Double ticket au club de l’Aéro pour un peu de rock indé, millésime londonien avec Honeyglaze, et montréalais avec Cola
Honeyglaze
Honeyglaze est un trio formé pendant le confinement en 2020, emmené par la guitariste-chanteuse Anouska Sokolow, le bassiste Tim Curtis et Yuri Shibuichi à la batterie. Leur musique est très classe – le style d’Anouska est intéressant, elle oscille entre un chant de gorge très chaud et des passages où elle parle rapidement, en spoken word. À la basse, Tim Curtis joue beaucoup avec les nappes de sons qui tiennent plus du sound design que du jeu de basse classique, en plus du jeu aux doigts. Et à la batterie, Yuri Shibuichi est juste incroyable – baguettes, mailloches, explosions de son, subtilité des cymbales. Il assure et c’est un régal.
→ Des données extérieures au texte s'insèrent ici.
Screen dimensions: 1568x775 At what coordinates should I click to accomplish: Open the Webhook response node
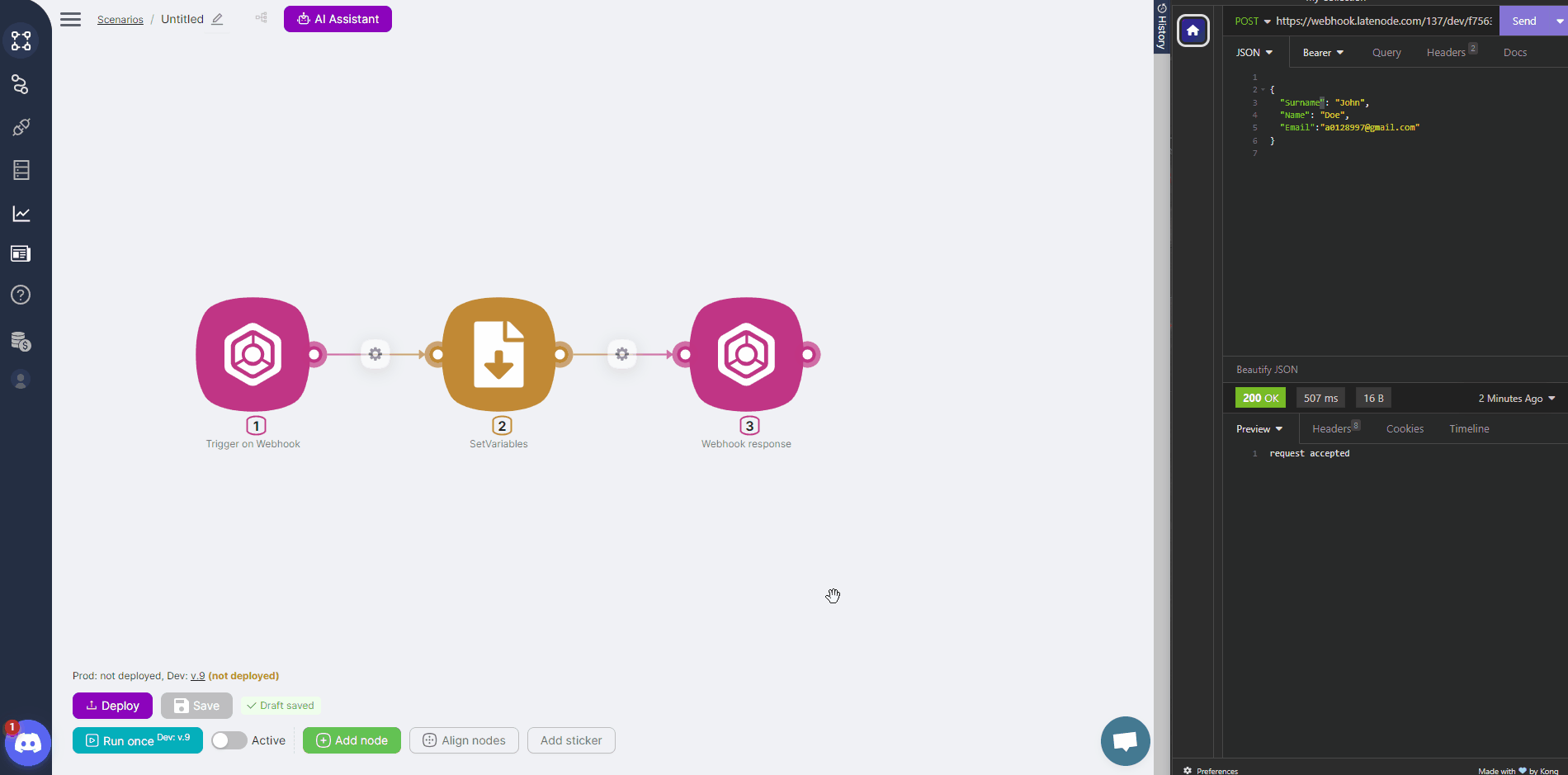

Une très belle découverte.
Cola
Cola, c’est Tim Darcy au chant et à la guitare, Ben Stidworthy à la basse et Evan Cartwright à la batterie. Le trio montréalais – issu de la scène post-punk canadienne, avec des connexions notamment vers Ought – propose un rock indé anguleux et minimaliste, très référencé années 80 new-wave. Techniquement c’est propre, le groupe est soudé et Evan Cartwright à la batterie assure. Mais à mes oreilles ça ressemble à trop d’autres groupes du même registre – une froideur un peu distante qui ne m’a pas accroché. Le genre a ses amateurs, et ils étaient présents ce soir, c’est ce qui compte.